Marathon County Historical Society- home of the Yawkey House Museum & The Woodson History Center.
Not long after horse racing began on the dirt track at Marathon Park, some seating was constructed for spectators. A good, wooden grandstand was built in 1886, with a roof and a three-tiered judging stand across the tracks.
This early grandstand served generations of fairgoers until, after decades of use it was finally deemed too dangerous to use and was torn down after the county fair in 1919.
This helped put in motion the events that would lead to Marathon County taking over the fairgrounds in 1921, which created Marathon Park. And as part of this deal, the County agreed to replace the old grandstand with a new one.
The new design by Alexander Eschweiler, a Milwaukee architect, was built of concrete and steel, rather than wood, and included a large roof that opened toward the track. Spectators would enter from the back through stairways that opened under the roof. Seating was raised to allow for better viewing of the races.

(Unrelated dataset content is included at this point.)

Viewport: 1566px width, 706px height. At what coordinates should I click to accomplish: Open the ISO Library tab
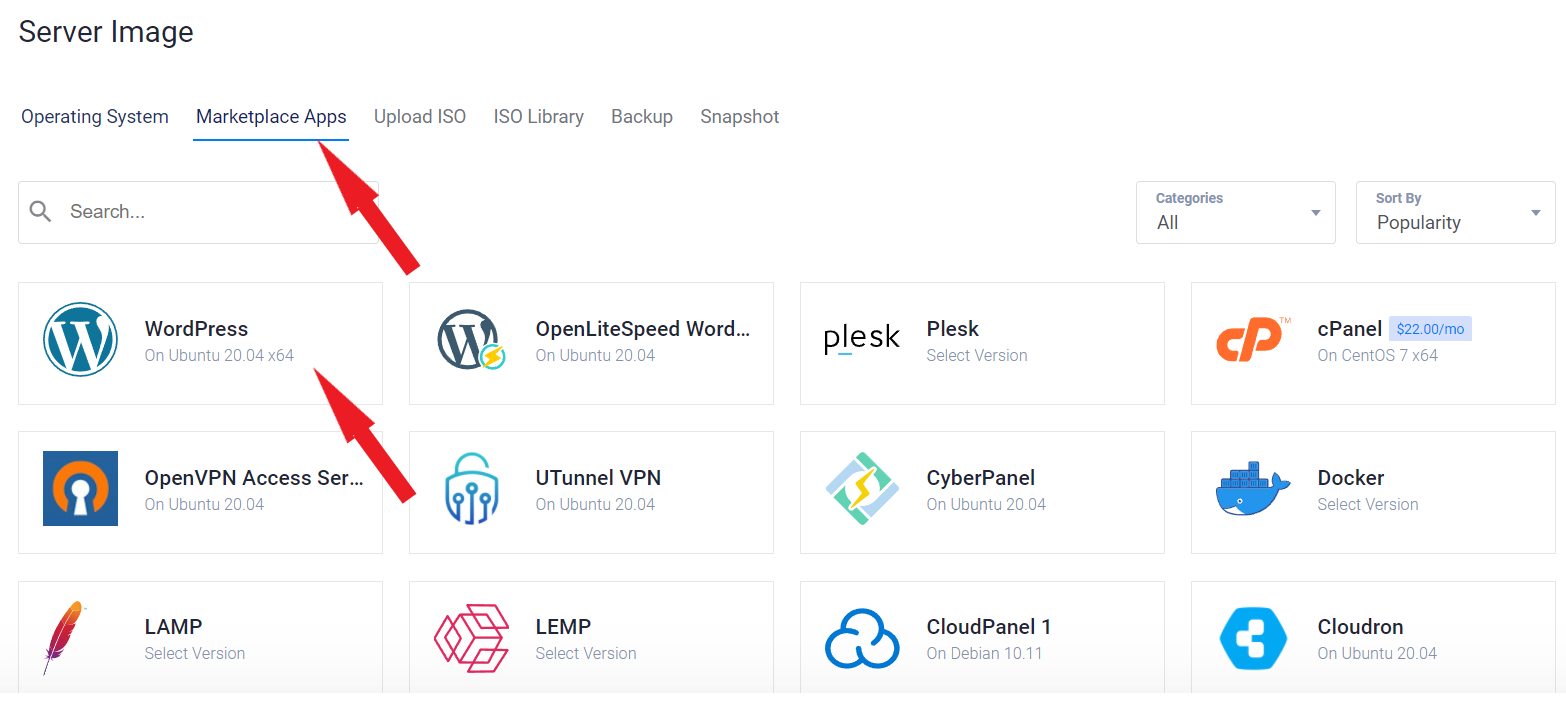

Eschweiler’s grandstand was the backdrop to one of the biggest events in the history of Wausau, when Marathon Park hosted the 10th Annual Convention of Wisconsin’s American Legion in 1928. The high point of the event—which brought more than 30,000 people to Wausau at a time when the city population was only 23,000—was a keynote speech by President Calvin Coolidge.
As racing decreased in popularity, music acts — often with recognizable names — became the usual grandstand entertainment. The aging Eschweiler grandstand no longer met modern entertainment requirements, and it was replaced with the current Amphitheater in 2004.